Whatever it was Karth wanted, it was better to get things over with
and leave so he wouldn't have to deal with the half-elf any more than
he had today.
“Finally, that's a good dog,” he smirked as Dane stomped towards
his desk to retrieve his new orders. “This one's easy. Only a
B-Rank at worst. Considering how you've acted today, consider
yourself fortunate.”
Dane merely grunted in response. Odds were that he didn't even have
any real B or A-Rank jobs available.
The Blackguard accepted most any job from anyone who sought out
their services. The guild masters of each division had a system for
grading their systems. Sanctuary's graded missions from A to F-Rank,
with F being the lowest, and therefore, cheapest for the client. The
more difficult the job, the bigger the payment the guild expected
from the person asking for the job.
If there was no work, the guild would go without pay and its members
would have to go hungry. Fortunately for Dane, he wasn't all that big
on luxuries, and he kept everything banked away with a teller's note
stamped with the city-state's seal. He could go months without a job
and still have money left over.
“This is it?” Dane asked as he read over the job description.
There were markings all over the page where Karth had written in
little notes for himself and, presumably, Dane, if he could've read
the chicken-scratch. The rest of it was written in the client's
handwriting, describing what was expected of them. “Just a
reconnaissance mission? This barely qualifies C-Rank. The pay is
dismal, too.”
It wasn't that Dane cared about the pay. If someone had a legitimate
concern about something, he'd investigate it to sate his curiosity
and to make sure no innocents were being harmed. Bothering Karth
about the pay was just to get under his skin.
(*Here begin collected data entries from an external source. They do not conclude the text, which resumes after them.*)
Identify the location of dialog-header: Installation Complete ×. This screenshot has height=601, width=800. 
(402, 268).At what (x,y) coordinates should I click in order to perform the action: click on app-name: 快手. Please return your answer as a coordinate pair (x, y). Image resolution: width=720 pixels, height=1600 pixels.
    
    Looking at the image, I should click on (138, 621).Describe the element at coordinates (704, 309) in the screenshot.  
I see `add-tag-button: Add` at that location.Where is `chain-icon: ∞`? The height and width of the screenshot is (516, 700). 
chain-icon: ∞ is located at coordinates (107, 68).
“Well, that's too bad.” Karth rested his chin in his hand.
“Perhaps you should've thought about that before getting
insubordinate?” He reached over to a messy pile of papers on the
side of the table and rifled through them a bit until he found
something that caught his eye. “You'll be working with someone for
this one, too.”
“I swear to Xenar, if it's Lot again I'm going to throttle you,”
Dane growled. “I can't stand him.”
“Hmm, I'll make a note of that,” Karth replied, reading for a
quill to jot down a little note in his illegible way. “No, this
time you're working with Tyrarl. I believe you've met before.”
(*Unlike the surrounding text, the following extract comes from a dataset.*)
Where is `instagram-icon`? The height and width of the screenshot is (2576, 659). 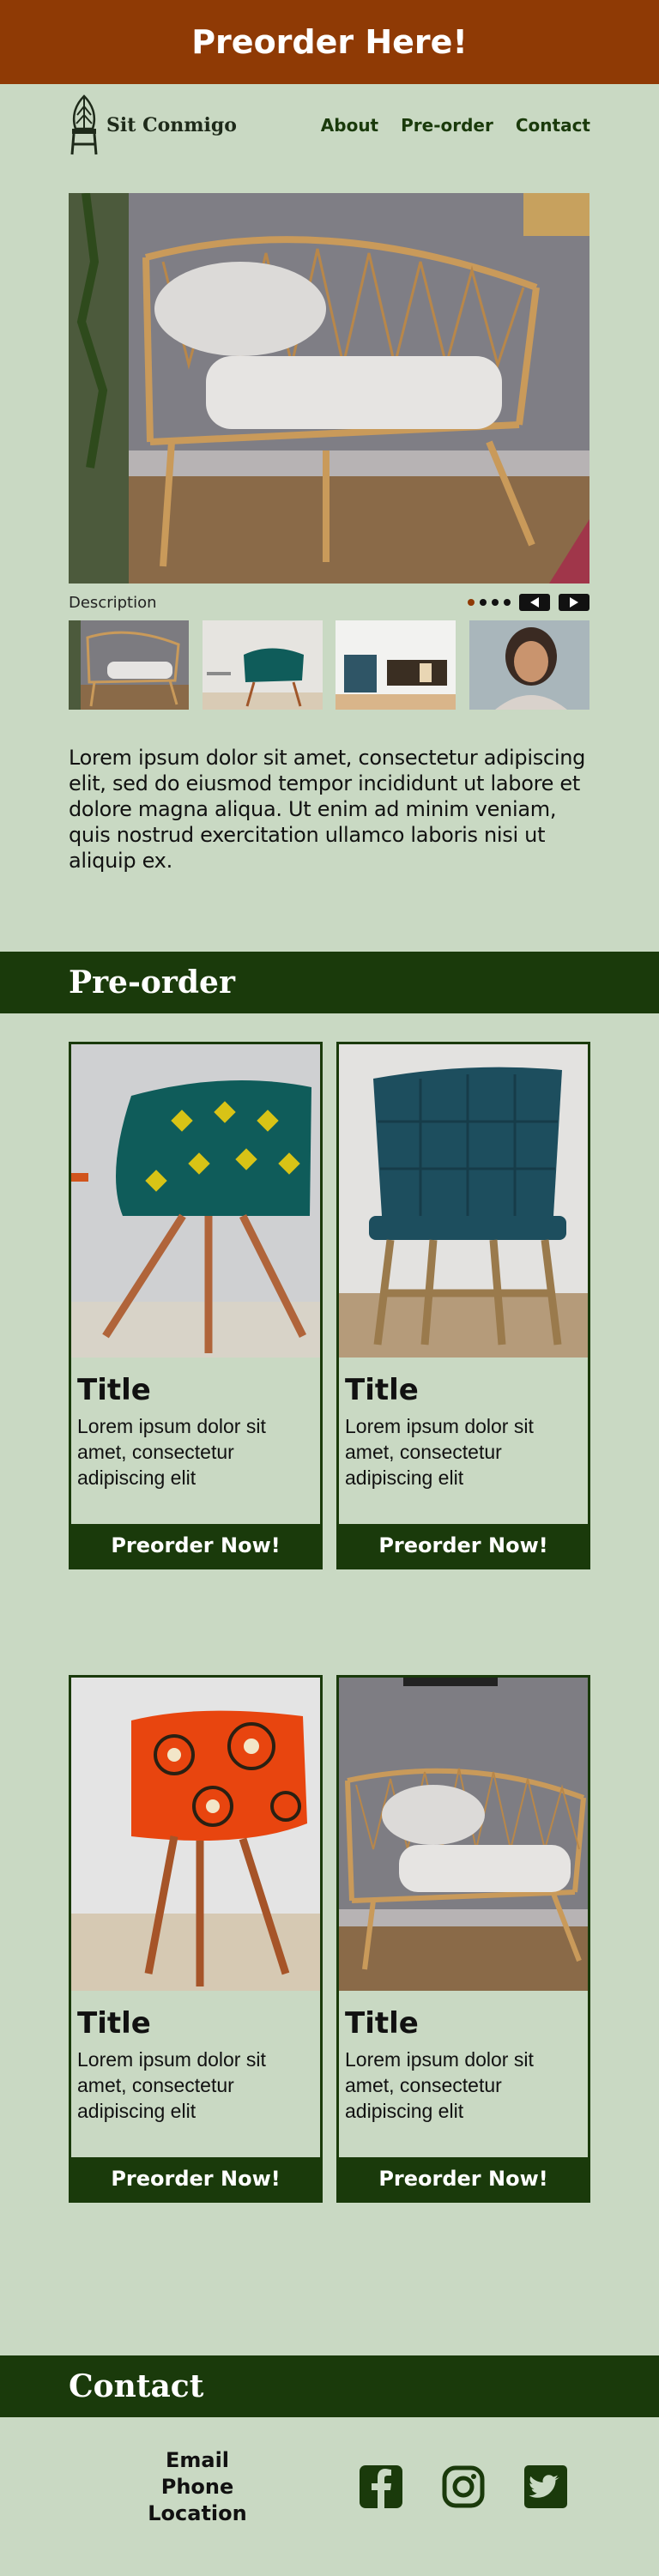 instagram-icon is located at coordinates (464, 2486).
“Only briefly,” Dane admitted. “I get the impression he
doesn't like non-elves that much.”
“Whatever,” Karth said, shrugging. “You're going to meet him
at the docks at dawn in the morning. Get more information out of the
client in New Haven, and go from there. And make sure he pays in
advance.”
“You
know I hate doing that,” said Dane. It
just isn't right to ask for payment ahead of time.
“Well,
too bad. I'm the one calling the shots.” Karth pointed to the door.
“Now get lost, I have work to do and you stink like cooked meat
gone bad.”
Dane said nothing more. He simply turned, hurried out of the room,
and wondered why he didn't fry the man where he sat. Gantors' offer
was looking more and more tempting, but he didn't want to give up
even the tiny ounce of freedom he had with the Blackguard, just to be
held down by more bureaucratic nonsense. After all, Rogust and Kitair
hadn't been much different, and the Snowhoof would have nothing to do
with him because of his sorcery. He was just sticking with the only
option he had left if he wanted to keep living his dream.
I'm
doing this to keep living our dream, Aiden.
But the more he told himself that, as he walked through the bustling
cobblestone streets, the more he doubted his own words.